Course Syllabus
CSE 4334/5334: Data Mining
- Fall 2020 -
Instructor Information
Instructor: Chengkai Li
Office Number: ERB 628 (will not be used for this class)
Office Telephone Number: 817-272-0162 (will not be used for this class)
Email Address: cli@uta.edu
Faculty Profile: https://idir.uta.edu/cli.html
Office Hours: Mon/Wed 4-5pm. Office hours through Microsoft Teams
Teaching Assistant (TA) Information
TA: Mohammed Samiul Saeef
Email Address: mohammedsamiul.saeef@mavs.uta.edu
Office Hours: Tue/Fri 12-1pm. Office hours through Microsoft Teams
Course Information
Section Information
CSE4334-003, 5334-002, 5334-902
Time and Place of Class Meetings
Mon/Wed 2:30-3:50pm. Online synchronous lecturing through Microsoft Teams
The course modality is Hybrid for 4334-003 and 5334-002 and Online for 5334-902. The instructor intends to use online as much as possible. It is possible that all learning activities, quizzes, and exams will be online. However, if situation changes, the instructor may conduct exams, quizzes, and even lectures in person.
Description of Course Content
This is an introductory course on data mining. Data Mining refers to the process of automatic discovery of patterns and knowledge from large data repositories, including databases, data warehouses, Web, document collections, and data streams. We will study the basic topics of data mining, including data preprocessing, data warehousing and OLAP, data cube, frequent pattern and association rule mining, correlation analysis, classification and prediction, and clustering, as well as advanced topics covering the techniques and applications of data mining in Web, text, big data, social networks, and computational journalism.
Student Learning Outcomes
A solid understanding of the basic concepts, principles, and techniques in data mining; an ability to analyze real-world applications, to model data mining problems, and to assess different solutions; an ability to design, implement, and evaluate data mining software.
Required Textbooks and Other Course Materials
- (Required) [TSKK] Pang-Ning Tan, Michael Steinbach, Anuj Karpatne, and Vipin Kumar. Introduction to Data Mining, 2nd ed., Pearson, 2019. (Sample chapters at http://www-users.cs.umn.edu/~kumar/dmbook/index.php)

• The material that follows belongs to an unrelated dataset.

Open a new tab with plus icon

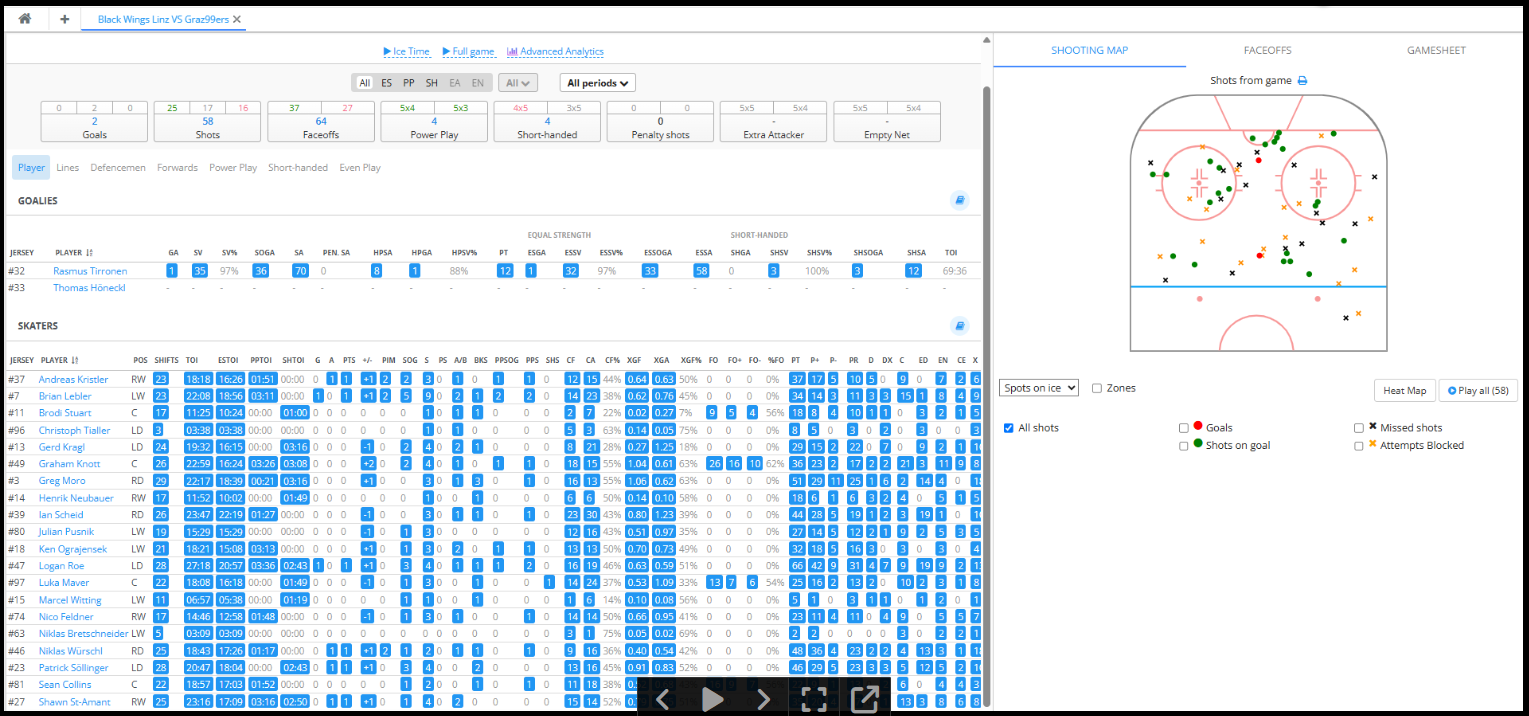click(x=65, y=19)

- (Required for relevant chapters) [MRS] Christopher D. Manning, Prabhakar Raghavan and Hinrich Schütze. Introduction to Information Retrieval, Cambridge University Press. 2008. (Free book at http://nlp.stanford.edu/IR-book/)
- (Reference) [LRU] Jure Leskovec, Anand Rajaraman and Jeff Ullman. Mining of Massive Datasets, 3rd ed., Cambridge University Press, 2020. (Free book at http://www.mmds.org/)

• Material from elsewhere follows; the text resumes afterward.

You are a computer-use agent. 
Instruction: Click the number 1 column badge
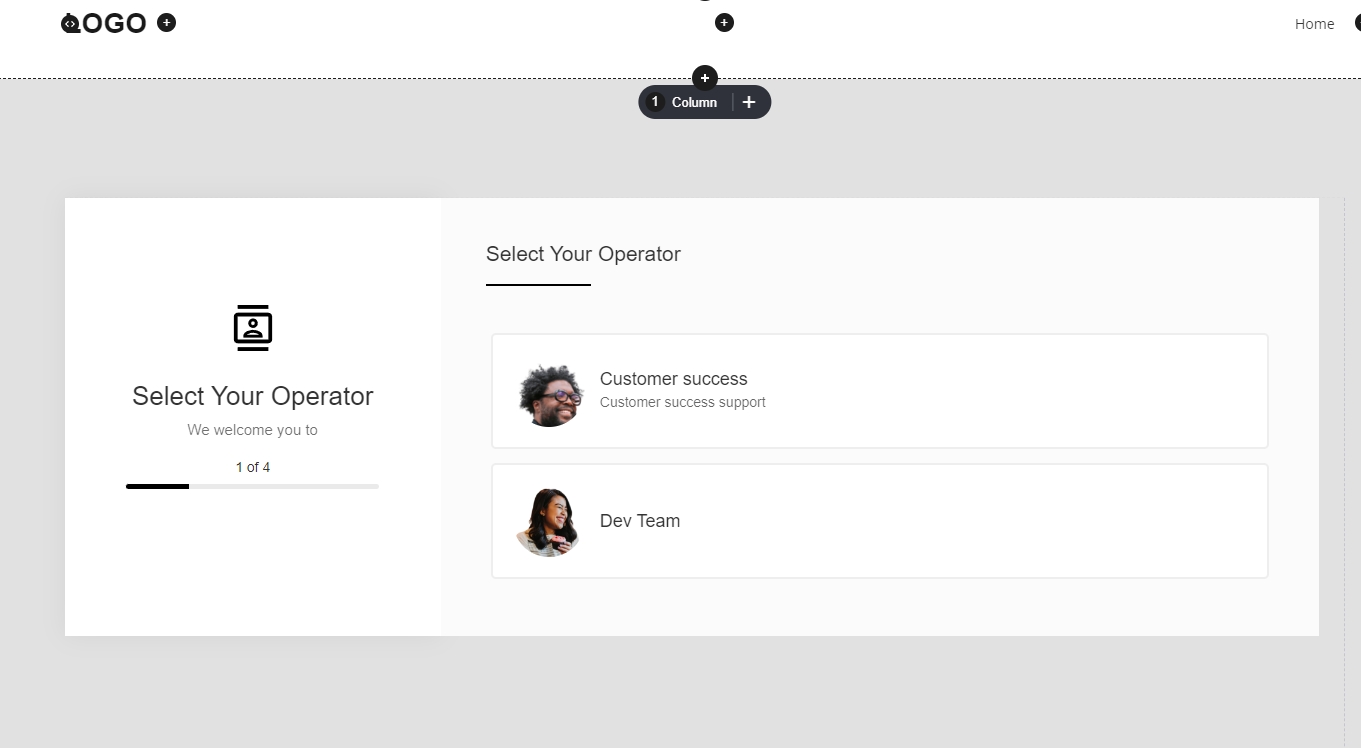pos(656,102)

- (Reference) [HKP] Jiawei Han, Micheline Kamber and Jian Pei. Data Mining: Concepts and Techniques, 3rd ed. (2nd edition is also fine), Morgan Kaufmann Publishers, June 2011.
- (Reference) Gareth James, Daniela Witten, Trevor Hastie and Robert Tibshirani. An Introduction to Statistical Learning with Applications in R, 1st ed., Springer, 2013. (Free book at http://faculty.marshall.usc.edu/gareth-james/ISL/)
- (Reference) I. H. Witten and E. Frank. Data Mining: Practical Machine Learning Tools and Techniques with Java Implementations, Morgan Kaufmann, 4th ed. 2016.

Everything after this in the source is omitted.